» **WHAT TO WORK ON**:
Your answer must be the full set of entries, reproduced exactly.
___
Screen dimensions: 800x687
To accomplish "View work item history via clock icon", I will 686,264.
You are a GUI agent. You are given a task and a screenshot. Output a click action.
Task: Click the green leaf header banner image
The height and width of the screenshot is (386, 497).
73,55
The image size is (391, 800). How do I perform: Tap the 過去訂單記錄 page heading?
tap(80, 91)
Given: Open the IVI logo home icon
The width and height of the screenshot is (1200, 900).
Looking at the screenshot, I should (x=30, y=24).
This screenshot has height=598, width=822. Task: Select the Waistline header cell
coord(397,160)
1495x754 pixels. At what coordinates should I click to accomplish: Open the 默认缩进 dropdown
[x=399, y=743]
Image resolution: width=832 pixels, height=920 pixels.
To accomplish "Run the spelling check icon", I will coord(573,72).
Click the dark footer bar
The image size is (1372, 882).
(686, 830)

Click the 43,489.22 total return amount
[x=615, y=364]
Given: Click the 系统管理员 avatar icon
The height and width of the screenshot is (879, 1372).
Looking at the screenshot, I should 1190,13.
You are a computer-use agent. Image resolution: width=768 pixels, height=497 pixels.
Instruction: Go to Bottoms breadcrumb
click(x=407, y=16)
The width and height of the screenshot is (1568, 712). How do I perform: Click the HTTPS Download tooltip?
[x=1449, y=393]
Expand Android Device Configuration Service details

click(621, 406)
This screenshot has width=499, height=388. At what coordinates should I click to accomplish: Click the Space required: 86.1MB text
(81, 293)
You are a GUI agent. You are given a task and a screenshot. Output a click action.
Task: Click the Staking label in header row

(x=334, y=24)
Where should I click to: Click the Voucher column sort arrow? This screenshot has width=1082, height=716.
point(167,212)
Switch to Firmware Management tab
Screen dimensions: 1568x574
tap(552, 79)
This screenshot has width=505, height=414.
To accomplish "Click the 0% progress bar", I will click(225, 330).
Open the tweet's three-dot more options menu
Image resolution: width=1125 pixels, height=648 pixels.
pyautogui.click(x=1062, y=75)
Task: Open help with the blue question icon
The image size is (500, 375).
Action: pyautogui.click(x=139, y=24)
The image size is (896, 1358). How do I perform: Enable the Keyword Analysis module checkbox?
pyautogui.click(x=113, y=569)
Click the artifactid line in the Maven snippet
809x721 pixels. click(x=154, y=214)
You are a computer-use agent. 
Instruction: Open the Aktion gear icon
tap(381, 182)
___
» **EXPECTED ANSWER**:
Screen dimensions: 800x687
To accomplish "View work item history via clock icon", I will 686,264.
You are a GUI agent. You are given a task and a screenshot. Output a click action.
Task: Click the green leaf header banner image
The height and width of the screenshot is (386, 497).
73,55
The image size is (391, 800). How do I perform: Tap the 過去訂單記錄 page heading?
tap(80, 91)
Given: Open the IVI logo home icon
The width and height of the screenshot is (1200, 900).
Looking at the screenshot, I should (x=30, y=24).
This screenshot has height=598, width=822. Task: Select the Waistline header cell
coord(397,160)
1495x754 pixels. At what coordinates should I click to accomplish: Open the 默认缩进 dropdown
[x=399, y=743]
Image resolution: width=832 pixels, height=920 pixels.
To accomplish "Run the spelling check icon", I will coord(573,72).
Click the dark footer bar
The image size is (1372, 882).
(686, 830)

Click the 43,489.22 total return amount
[x=615, y=364]
Given: Click the 系统管理员 avatar icon
The height and width of the screenshot is (879, 1372).
Looking at the screenshot, I should 1190,13.
You are a computer-use agent. Image resolution: width=768 pixels, height=497 pixels.
Instruction: Go to Bottoms breadcrumb
click(x=407, y=16)
The width and height of the screenshot is (1568, 712). How do I perform: Click the HTTPS Download tooltip?
[x=1449, y=393]
Expand Android Device Configuration Service details

click(621, 406)
This screenshot has width=499, height=388. At what coordinates should I click to accomplish: Click the Space required: 86.1MB text
(81, 293)
You are a GUI agent. You are given a task and a screenshot. Output a click action.
Task: Click the Staking label in header row

(x=334, y=24)
Where should I click to: Click the Voucher column sort arrow? This screenshot has width=1082, height=716.
point(167,212)
Switch to Firmware Management tab
Screen dimensions: 1568x574
tap(552, 79)
This screenshot has width=505, height=414.
To accomplish "Click the 0% progress bar", I will click(225, 330).
Open the tweet's three-dot more options menu
Image resolution: width=1125 pixels, height=648 pixels.
pyautogui.click(x=1062, y=75)
Task: Open help with the blue question icon
The image size is (500, 375).
Action: pyautogui.click(x=139, y=24)
The image size is (896, 1358). How do I perform: Enable the Keyword Analysis module checkbox?
pyautogui.click(x=113, y=569)
Click the artifactid line in the Maven snippet
809x721 pixels. click(x=154, y=214)
You are a computer-use agent. 
Instruction: Open the Aktion gear icon
tap(381, 182)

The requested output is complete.